The working group, which is comprised of two faculty members, two students, two trustees, and one staff member, was formed in response to the Board of Trustees’ June decision to nullify a Senate amendment that barred the use of student activities fees to buy products from certain organizations associated with Israel.

Wachtel, a professor at Pitzer since 1974 who currently teaches Creative Studies, spoke during a town hall called by Pitzer Student Senate as a “listening session” for the group.

The town hall was open only to members of the Pitzer community, including current and former students as well as faculty, staff, and trustees.

A Campus Safety officer guarded the entrance, a fact which Wachtel highlighted.

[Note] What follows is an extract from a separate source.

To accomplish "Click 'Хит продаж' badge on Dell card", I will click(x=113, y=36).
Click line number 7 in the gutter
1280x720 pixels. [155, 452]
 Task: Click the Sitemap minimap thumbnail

“We were forced to enter here through a policeman simply because you want this to be a private conversation,” Wachtel said. “The reason why people in Palestine and Israel are inspected is to make sure they are not carrying bombs that will kill tens and hundreds of people.”

Wachtel continued that students must consider the context of the Israel as a country surrounded by states that “cut off the arms of human beings for having stolen a piece of bread.”

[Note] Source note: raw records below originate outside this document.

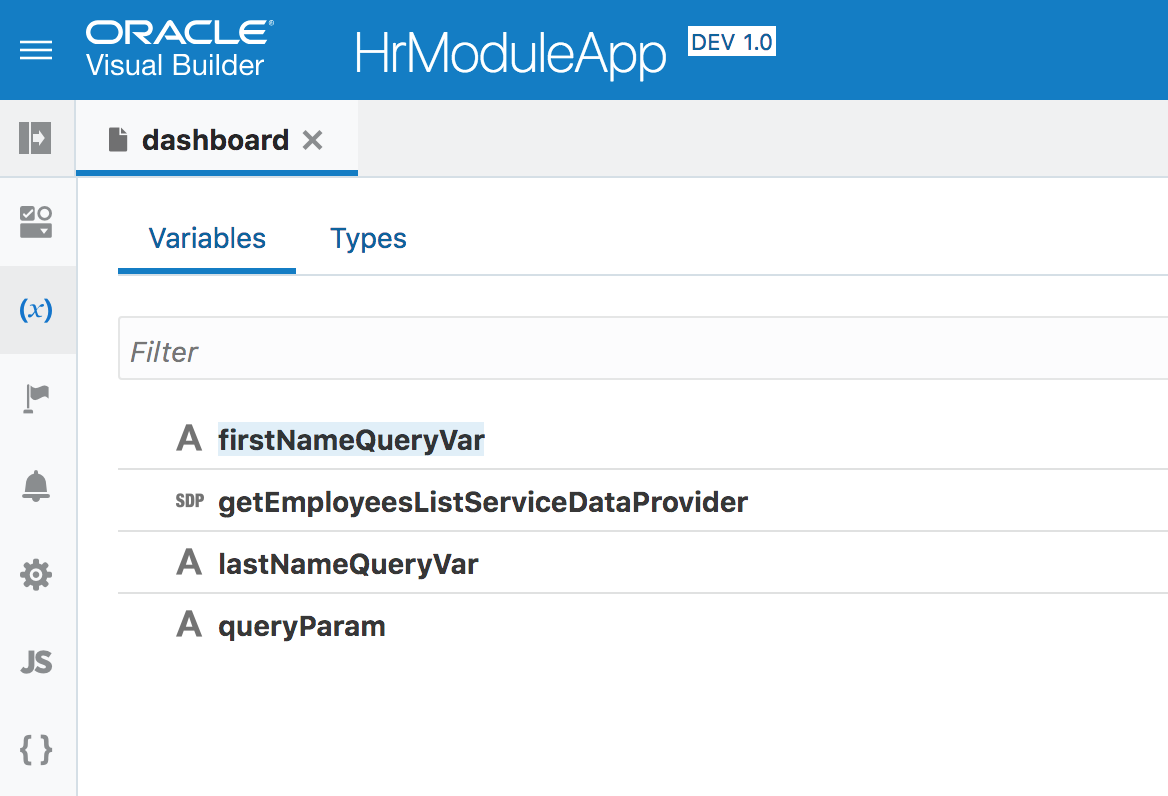Open page Settings with the gear icon
1168x796 pixels.
pos(36,574)
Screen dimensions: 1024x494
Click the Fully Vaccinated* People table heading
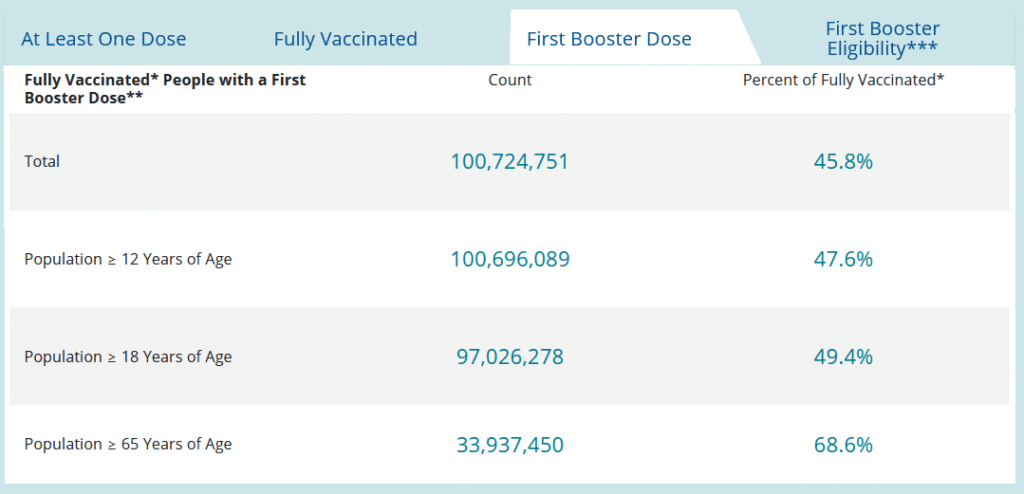pyautogui.click(x=165, y=89)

Noah Knowlton-Latkin PZ ’17, a member of Students for Justice in Palestine, told TSL after the event that Wachtel’s categorization was “nonsense”.

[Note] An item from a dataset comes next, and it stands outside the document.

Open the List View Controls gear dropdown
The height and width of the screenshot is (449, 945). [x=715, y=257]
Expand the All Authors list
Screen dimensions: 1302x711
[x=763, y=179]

“To try and conflate [the companies addressed in the amendment] with Judaism is so harmful both to Jews ourselves but also to our movement,” Knowlton-Latkin said. “This is an age-old tactic.”

Pitzer Student Senate Secretary Kamyab Mashian PZ ‘19 also said he disagreed with Wachtel’s statement.

“I think the working group was set up to help resolve a divisive issue on campus, and nobody can deny that the Israel/Palestine issue is divisive,” he wrote in a message to TSL after the town hall. But “addressing the tension on campus is quite different from putting an undue spotlight on Israel.”

“I was surprised by the extent to which [Wachtel] appears to have misunderstood the intent and purpose of the working group,” he added.

During the town hall, Knowlton-Latkin, too, explicitly pointed to violence in Israel-Palestine.

“From a Palestinian viewpoint, it’s very discomforting to know that the money that you’re paying to go to school is going towards companies that are literally profiting from killing your family and killing your people,” he said.

Wachtel left the town hall, which lasted about an hour, soon after speaking.